Alıştırmalar ::
a - Listede "Tap the yellow" ifadesini içeren satırdan başlayarak listenin sonuna kadar uzanan satırları, boş olanları atlayıp Sıra ve Satır sütunlarından oluşan bir Markdown tablosu olarak yazın.
b - Türk Ocakları'nın başkanlık sistemine yönelik eleştirisini anlatan haberi, son cümlesinden sonra gelecek biçimde sürdürün.

Türk Ocakları’ndan Başkanlık çıkışı

Türk Ocakları’ndan Başkanlık çıkışı
Türk Ocakları Genel Başkanı Mehmet Öz, Başkanlık referandumuna ilişkin kaleme aldığı makalesinde önemli eleştirilerde bulundu. Öz, getirilmek istenen sistemin herhangi bir tarihi dayanağının olmadığına dikkat çekti.

Başkanlık seçimleri öncesinde kararı ve yaklaşımı merakla beklenen kurumlardan biri olan Türk Ocakları sessizliğini bozdu. Türk Ocakları Genel Başkanı Prof. Dr. Mehmet Öz yazdığı makalesinde getirilmek istenen sistemin demokratik olmadığını belirtirken, referandum sürecinde herhangi bir çalışma yürütmeyeceklerini açıkladı.

Türk Ocakları’nın resmi sayfasından yayınlanan makalede anayasa değişikliği paketine ilişkin değerlendirmelerde bulunan Öz, “Milli Beka meselesi yerine yeni hükümet sistemine odaklanıldı” diyerek süreci eleştirdi.

Tıklama hedefi verileri ::

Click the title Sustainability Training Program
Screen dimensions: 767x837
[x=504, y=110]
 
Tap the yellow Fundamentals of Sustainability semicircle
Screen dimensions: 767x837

Görev Yanıtları ::
a -
| Sıra | Satır |
|---|---|
| 1 | Tap the yellow Fundamentals of Sustainability semicircle |
| 2 | Screen dimensions: 767x837 |

b -
İşte Türk Ocakları Genel Başkanı’nın makalesinden öne çıkanlar:

Böylesine ağır ve netameli bir süreçten geçilirken millî beka mücadelesine odaklanmak yerine Anayasa’da yapılacak değişikliklerle yeni bir hükûmet sistemi arayışına girilmiştir. Toplumun 15 Temmuz öncesinde yaşamakta olduğu siyasi gerilim iklimi, “Yenikapı Ruhu” ile yumuşamıştı. Ne var ki, bu çok uzun sürmedi ve Anayasa değişikliği önerisi, sert siyasi tartışmalara kapı açtı.

TÜRK MİLLİYETÇİLERİ ARALARINDA BÖLÜNMÜŞ DUURMDA

Böyle dönemlerde, karşımızdakinin şahsiyetine saldırmadan, hakaret etmeden, incitmeden fikirlerimizi savunabilmeliyiz. Ne yazık ki, ülkemizde, hele de OHAL şartlarında bu neredeyse imkânsız hâle gelmiştir. Bazılarına göre getirilmek istenen sistemi eleştirmek hainlik, diğerlerine göre ise bunu savunmak diktaya evet demek… Düne kadar, sözde çözüm sürecinde HDP ile görüşmeleri “barış sürecine katkı” olarak savunanlar, bugün “hayır” diyenleri PKK ile aynı safta gösteren bir dil kullanabiliyor. “Hafıza-i beşerin nisyan ile malul” olması böyle istismar ediliyor. Diğer bazıları da dün “demokratikleşme” adı altında PKK’nın taleplerine sıcak bakarken bugün Türk milliyetçileri içindeki farklılaşmadan istifade için sıkı milliyetçi söylemlere başvurabiliyor. Makul eleştiriler dahi dinlenmeden demagoji ile savuşturulmaya çalışılıyor. Millet gibi Türk milliyetçileri de aralarında bölünmüş vaziyette ve biz, buradan bir çıkış yolu arıyoruz.

 "KUVVETLER AYRILIĞI İLKESİNE DAYALI DEMOKRATİK REJİM YARA ALACAKTIR"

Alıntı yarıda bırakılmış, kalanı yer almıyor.